Cependant, la petite agriculture, qui demeure le maillon faible du PMV, sollicite une attention particulière et un plan de développement approprié : coopératives, agrégation, etc..

F.N.H. : Le SIAM a choisi comme thématique pour sa 11ème édition l’agriculture durable, surtout que le Maroc organise cette année la COP22. Quelle place peut avoir ce type de production dans notre pays ?

A. O. : L’agriculture durable est un thème qui n’est pas nouveau au Maroc. Il est à rappeler que la politique des barrages, qui a commencé depuis les années 60, a réussi une grande mobilisation des ressources hydriques. Le PMV, pour sa part, place la maîtrise de l’utilisation de l’eau au coeur de ses préoccupations, et notamment sa gestion rationnelle. Il s’agit d’inciter au passage d’une irrigation tradition­nelle vers une irrigation moderne. Il est question d’encourager les meilleures techniques économes en eau à travers des subventions. L’agriculture durable est une culture et un état d’esprit qui doit s’inscrire dans la durée. Ce n’est pas uniquement une affaire du gouver­nement, c’est aussi le devoir de nous tous. Sensibiliser les agriculteurs et la population, responsabiliser les opé­rateurs et mettre en place un arsenal juridique adéquat sont des actions à entreprendre sans tarder.

Nous sommes étonnés de constater ces derniers jours la prolifération d’une armée «d’experts» en la matière qui ont envahi les plateaux des télés, les chaînes radio et la presse; des analyses et des recommandations qui frisent le ridicule et dénotent leur méconnais­sance totale des aspects scientifiques du sujet et des réalités spécifiques du pays.
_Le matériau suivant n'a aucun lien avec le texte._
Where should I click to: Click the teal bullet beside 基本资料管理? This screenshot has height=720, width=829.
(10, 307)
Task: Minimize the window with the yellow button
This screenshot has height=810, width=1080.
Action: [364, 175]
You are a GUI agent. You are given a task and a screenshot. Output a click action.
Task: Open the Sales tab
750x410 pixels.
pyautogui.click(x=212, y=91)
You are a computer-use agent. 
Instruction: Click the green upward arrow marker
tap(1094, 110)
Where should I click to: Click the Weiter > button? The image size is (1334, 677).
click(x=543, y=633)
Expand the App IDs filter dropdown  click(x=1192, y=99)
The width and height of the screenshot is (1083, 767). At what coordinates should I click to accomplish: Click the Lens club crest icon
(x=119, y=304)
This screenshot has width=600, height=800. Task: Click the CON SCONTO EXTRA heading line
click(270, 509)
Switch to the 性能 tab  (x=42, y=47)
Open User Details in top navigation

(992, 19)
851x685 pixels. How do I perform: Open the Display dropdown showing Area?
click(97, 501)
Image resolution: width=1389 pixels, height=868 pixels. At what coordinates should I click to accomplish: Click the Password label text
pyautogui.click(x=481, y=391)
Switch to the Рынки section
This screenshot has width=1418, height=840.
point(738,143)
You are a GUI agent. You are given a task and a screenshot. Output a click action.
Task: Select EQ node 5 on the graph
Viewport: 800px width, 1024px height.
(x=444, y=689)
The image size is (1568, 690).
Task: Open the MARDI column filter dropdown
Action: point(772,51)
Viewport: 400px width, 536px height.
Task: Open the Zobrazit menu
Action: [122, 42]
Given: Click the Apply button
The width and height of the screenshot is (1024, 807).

F.N.H. : Le PMV a donné une forte impulsion pour augmenter la productivité; qu’en est-il de la valorisation des produits et des circuits de distribution et de commercialisation ?

A. O. : La deuxième phase du PMV doit être axée sur l’extension et la promotion des produits à forte valeur ajoutée destinés au marché local ou à l’export. La valorisation de la pro­duction animale ou végétale doit être développée. Engager de grands chan­tiers pour une restructuration profonde des circuits de commercialisation, et revoir les statuts des abattoirs, des marchés de gros, des chaînes de froid, de la logistique, du transport et des stations de conditionnement et d’emballage. Développer notre offre exportable, s’intéresser davantage au marché local qui devient de plus en plus prometteur, renforcer notre pré­sence dans le marché russe et africain, tels sont les défis à relever.